**Try it:** From the line containing "Jaša Jenull (73, 1556)" down to the final entry below, restate each line word for word.
● ● ●
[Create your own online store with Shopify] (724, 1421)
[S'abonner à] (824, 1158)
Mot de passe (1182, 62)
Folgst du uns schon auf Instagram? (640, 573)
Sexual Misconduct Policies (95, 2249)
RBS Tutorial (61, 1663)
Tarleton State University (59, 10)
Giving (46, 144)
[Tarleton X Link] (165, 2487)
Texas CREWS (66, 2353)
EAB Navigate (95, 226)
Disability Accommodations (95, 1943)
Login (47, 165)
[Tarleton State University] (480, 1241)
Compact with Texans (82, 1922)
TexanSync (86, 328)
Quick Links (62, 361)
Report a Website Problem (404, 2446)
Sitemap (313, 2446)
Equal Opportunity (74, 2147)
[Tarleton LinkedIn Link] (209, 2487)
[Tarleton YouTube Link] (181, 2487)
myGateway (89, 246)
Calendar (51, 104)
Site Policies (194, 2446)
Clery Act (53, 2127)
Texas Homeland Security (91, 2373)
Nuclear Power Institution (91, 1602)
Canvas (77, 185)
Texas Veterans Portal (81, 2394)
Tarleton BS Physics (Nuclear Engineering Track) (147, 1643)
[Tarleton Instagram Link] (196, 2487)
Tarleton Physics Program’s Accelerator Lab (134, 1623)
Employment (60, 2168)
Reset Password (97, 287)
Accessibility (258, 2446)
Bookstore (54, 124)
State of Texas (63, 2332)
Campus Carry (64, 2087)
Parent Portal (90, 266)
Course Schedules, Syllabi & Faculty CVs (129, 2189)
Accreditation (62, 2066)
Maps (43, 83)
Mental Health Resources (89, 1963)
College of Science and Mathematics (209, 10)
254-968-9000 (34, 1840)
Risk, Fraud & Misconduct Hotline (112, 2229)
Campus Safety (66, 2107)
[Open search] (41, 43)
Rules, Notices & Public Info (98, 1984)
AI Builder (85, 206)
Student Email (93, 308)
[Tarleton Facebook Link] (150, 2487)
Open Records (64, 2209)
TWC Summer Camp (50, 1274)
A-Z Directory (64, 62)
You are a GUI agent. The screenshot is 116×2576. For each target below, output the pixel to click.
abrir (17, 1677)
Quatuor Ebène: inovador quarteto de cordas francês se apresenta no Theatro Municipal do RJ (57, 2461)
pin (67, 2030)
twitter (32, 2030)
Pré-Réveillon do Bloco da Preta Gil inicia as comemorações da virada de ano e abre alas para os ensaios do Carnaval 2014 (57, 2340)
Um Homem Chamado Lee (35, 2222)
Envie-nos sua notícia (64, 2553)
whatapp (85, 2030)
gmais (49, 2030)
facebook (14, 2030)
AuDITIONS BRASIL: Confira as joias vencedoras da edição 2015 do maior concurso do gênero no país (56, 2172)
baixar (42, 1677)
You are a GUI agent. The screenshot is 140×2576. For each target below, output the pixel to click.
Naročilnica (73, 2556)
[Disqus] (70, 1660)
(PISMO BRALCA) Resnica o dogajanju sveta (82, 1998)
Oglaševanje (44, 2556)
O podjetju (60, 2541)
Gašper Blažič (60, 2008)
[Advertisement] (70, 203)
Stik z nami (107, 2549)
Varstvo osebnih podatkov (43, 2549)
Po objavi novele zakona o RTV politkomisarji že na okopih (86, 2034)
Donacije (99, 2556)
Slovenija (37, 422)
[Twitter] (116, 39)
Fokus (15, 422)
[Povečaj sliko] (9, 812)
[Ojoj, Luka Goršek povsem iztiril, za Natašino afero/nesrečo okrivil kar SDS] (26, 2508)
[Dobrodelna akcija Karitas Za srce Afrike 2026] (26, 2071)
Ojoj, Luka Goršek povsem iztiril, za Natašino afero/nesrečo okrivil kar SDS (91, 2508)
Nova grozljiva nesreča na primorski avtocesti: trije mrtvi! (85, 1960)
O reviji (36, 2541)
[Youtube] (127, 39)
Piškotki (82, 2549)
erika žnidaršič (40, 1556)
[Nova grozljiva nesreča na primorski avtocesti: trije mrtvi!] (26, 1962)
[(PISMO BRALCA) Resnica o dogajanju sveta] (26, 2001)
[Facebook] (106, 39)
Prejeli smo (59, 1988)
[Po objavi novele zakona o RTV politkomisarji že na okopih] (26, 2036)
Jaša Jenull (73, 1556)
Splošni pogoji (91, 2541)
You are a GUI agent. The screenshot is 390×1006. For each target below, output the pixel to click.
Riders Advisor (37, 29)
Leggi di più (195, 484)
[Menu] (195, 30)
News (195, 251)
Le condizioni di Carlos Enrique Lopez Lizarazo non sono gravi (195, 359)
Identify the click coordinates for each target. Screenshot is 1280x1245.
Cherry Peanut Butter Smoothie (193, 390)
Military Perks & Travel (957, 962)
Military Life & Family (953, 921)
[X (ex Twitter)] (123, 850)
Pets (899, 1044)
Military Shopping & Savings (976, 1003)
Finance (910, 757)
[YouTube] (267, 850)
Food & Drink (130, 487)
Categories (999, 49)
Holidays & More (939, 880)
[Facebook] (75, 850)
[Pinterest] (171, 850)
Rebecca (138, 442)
● ● ●
**Exercise result:**
Jaša Jenull (73, 1556)
Splošni pogoji (91, 2541)
You are a GUI agent. The screenshot is 390×1006. For each target below, output the pixel to click.
Riders Advisor (37, 29)
Leggi di più (195, 484)
[Menu] (195, 30)
News (195, 251)
Le condizioni di Carlos Enrique Lopez Lizarazo non sono gravi (195, 359)
Identify the click coordinates for each target. Screenshot is 1280x1245.
Cherry Peanut Butter Smoothie (193, 390)
Military Perks & Travel (957, 962)
Military Life & Family (953, 921)
[X (ex Twitter)] (123, 850)
Pets (899, 1044)
Military Shopping & Savings (976, 1003)
Finance (910, 757)
[YouTube] (267, 850)
Food & Drink (130, 487)
Categories (999, 49)
Holidays & More (939, 880)
[Facebook] (75, 850)
[Pinterest] (171, 850)
Rebecca (138, 442)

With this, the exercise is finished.